From then on, Pitanguy always saw plastic surgery as more than skin-deep and fought the prejudice against it in the rest of the medical world.

"This tragedy proved the importance of our specialty," he said on his website. "It is the attempt to reach harmony between body and spirit, emotional and rational."

After training in Paris and London, he became a pioneer of plastic surgery in Brazil and the toast of high society in the beach-side city, where good looks are venerated. But he still offered his staff and services free of charge to less well-off patients one day a week.

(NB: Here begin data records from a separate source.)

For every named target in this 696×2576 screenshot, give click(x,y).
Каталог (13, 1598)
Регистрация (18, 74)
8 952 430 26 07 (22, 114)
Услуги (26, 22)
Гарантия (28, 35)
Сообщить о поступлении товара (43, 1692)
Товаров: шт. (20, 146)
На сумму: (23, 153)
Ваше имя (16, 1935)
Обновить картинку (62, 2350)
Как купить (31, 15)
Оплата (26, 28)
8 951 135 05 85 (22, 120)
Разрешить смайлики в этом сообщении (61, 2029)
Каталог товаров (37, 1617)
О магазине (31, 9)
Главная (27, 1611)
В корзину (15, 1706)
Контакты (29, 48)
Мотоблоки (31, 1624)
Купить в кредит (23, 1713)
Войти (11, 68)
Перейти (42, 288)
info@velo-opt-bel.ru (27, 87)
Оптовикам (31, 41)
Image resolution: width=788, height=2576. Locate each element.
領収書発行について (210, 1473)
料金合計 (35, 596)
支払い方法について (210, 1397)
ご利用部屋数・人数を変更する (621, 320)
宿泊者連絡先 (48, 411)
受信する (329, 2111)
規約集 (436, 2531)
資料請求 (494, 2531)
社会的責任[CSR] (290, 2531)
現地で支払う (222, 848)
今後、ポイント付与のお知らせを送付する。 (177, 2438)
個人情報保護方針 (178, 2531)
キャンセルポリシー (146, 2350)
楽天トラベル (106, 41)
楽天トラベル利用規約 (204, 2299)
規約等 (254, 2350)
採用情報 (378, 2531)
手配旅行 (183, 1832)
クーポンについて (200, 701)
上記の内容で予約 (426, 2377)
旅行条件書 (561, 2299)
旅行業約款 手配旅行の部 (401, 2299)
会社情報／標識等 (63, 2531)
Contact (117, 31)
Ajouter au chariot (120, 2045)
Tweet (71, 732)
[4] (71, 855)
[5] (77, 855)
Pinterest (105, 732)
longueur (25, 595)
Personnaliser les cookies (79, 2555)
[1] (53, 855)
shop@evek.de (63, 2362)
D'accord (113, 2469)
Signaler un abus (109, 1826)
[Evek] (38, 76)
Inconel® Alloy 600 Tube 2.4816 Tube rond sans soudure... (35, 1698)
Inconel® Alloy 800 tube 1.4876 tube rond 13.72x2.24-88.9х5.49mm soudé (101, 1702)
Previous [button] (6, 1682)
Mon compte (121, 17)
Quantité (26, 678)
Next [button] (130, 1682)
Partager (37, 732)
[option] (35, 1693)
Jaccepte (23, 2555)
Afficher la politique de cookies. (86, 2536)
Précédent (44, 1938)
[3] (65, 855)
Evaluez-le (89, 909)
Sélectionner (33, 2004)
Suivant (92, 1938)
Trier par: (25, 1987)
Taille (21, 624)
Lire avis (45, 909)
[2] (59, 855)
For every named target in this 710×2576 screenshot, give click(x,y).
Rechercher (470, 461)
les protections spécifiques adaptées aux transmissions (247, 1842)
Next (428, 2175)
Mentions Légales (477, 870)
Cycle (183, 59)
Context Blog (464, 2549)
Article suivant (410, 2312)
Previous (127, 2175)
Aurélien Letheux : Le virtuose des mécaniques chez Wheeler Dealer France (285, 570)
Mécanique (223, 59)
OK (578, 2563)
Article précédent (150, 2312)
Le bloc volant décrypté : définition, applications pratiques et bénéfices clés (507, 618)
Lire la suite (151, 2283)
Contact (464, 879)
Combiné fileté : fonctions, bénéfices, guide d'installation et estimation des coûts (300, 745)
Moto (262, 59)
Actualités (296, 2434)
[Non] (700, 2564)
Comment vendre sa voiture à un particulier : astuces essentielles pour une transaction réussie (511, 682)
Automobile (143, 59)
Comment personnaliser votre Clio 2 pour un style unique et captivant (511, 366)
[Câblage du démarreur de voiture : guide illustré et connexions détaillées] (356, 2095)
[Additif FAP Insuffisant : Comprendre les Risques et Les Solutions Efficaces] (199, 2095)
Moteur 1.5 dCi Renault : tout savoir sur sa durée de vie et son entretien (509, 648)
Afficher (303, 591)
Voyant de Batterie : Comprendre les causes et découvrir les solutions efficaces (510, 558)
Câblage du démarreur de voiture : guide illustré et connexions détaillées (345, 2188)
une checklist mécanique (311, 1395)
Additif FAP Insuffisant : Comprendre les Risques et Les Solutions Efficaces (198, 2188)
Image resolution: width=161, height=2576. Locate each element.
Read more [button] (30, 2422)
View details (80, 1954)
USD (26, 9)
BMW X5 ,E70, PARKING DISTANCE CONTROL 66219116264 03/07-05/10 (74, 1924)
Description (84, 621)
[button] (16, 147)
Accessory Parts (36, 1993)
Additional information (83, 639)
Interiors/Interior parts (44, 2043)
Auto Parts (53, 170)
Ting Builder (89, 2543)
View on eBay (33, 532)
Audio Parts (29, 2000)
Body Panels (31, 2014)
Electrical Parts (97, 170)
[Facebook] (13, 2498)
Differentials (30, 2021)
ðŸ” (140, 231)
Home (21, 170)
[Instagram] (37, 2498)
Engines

"Ivo Pitanguy dedicated his life to helping people live better," Brazil's interim President Michel Temer said in a statement lamenting the death of a man he called a scientist and an intellectual. "He will be missed."

Pitanguy attracted celebrities and the wealthy worldwide through foreign magazine features and TV shows about "The man with the golden touch."

His friend Salvador Dali painted him and in 1999 he received one of the highest honors in the Carnival city when a samba school used him as their theme: "The Universe of Beauty - Master Pitanguy."

Brazil has become one of the world's biggest markets for plastic surgery, with the country's bulging middle class able to pay for a face-lift in installments and a growing industry in plastic surgery vacation packages for foreign visitors.